Postby Malcolm » Fri Jan 31, 2014 1:35 pm

Sherab wrote:
Malcolm wrote:
Sherab wrote: why the variation in intellectual output?


It is very simple really: people, when in post-equipoise, resume intellectual analysis of emptiness. One could say that the only persons in whom the equipoise view and the post-equipoise view are "identical" are fully awakened buddhas since in fact they are never not in a state of equipoise.

Post-equipoise, there is a resumption of intellectual analysis of emptiness. However, wouldn't post-equipoise intellectual analysis of emptiness be informed by the experience of equipoise? If yes, then variation in intellectual output would imply variation in the equipoise experienced. That would mean differences in the experiences of the third and fourth empowerment.
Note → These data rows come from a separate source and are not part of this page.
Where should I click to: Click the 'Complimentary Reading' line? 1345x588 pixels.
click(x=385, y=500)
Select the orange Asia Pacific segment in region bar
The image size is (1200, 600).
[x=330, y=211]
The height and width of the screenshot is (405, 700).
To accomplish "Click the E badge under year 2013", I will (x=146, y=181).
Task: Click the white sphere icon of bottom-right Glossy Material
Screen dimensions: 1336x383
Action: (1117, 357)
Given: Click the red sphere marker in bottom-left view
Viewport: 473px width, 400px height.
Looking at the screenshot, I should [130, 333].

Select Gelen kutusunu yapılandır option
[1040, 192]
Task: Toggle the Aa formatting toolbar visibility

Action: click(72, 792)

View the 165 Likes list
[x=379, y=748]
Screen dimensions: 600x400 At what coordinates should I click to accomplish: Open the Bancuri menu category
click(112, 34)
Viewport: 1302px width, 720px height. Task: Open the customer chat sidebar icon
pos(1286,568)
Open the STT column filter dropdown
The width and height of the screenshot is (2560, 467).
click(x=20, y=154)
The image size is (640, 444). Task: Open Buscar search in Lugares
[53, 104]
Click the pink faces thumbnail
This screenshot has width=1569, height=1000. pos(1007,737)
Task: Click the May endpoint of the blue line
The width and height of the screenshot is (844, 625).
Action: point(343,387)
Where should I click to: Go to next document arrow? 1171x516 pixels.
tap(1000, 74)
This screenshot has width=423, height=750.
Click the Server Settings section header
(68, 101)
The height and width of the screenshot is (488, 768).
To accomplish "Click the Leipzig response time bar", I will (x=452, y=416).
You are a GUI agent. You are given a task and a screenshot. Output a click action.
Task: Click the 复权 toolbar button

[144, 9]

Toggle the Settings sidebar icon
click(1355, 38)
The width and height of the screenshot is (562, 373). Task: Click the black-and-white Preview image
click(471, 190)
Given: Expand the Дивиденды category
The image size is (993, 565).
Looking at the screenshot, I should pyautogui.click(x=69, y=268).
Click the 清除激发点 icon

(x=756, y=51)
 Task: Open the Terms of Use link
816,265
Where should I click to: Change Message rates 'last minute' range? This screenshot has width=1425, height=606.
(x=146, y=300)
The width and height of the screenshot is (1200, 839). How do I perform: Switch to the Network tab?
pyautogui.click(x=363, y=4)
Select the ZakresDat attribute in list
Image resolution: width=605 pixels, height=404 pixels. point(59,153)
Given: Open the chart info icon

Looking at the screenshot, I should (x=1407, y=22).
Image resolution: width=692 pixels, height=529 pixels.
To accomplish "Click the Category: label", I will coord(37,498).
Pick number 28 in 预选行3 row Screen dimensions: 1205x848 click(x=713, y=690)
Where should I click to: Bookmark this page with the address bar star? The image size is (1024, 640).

If not, is there then no memory of the experience of equipoise?


Actually, the way I understand is that one's post equipoise view will be characterized by one's remaining knowledge obscuration. Supposing that Nāgārjuna, Āsanga and Candra for example were all bodhisattvas on the stages, their differences in views could be accounted for merely by this fact alone.

When we apply this to Tibetans, the same rule would apply. Of course, there is no way the realization of anyone can be validated by ordinary persons such as ourselves...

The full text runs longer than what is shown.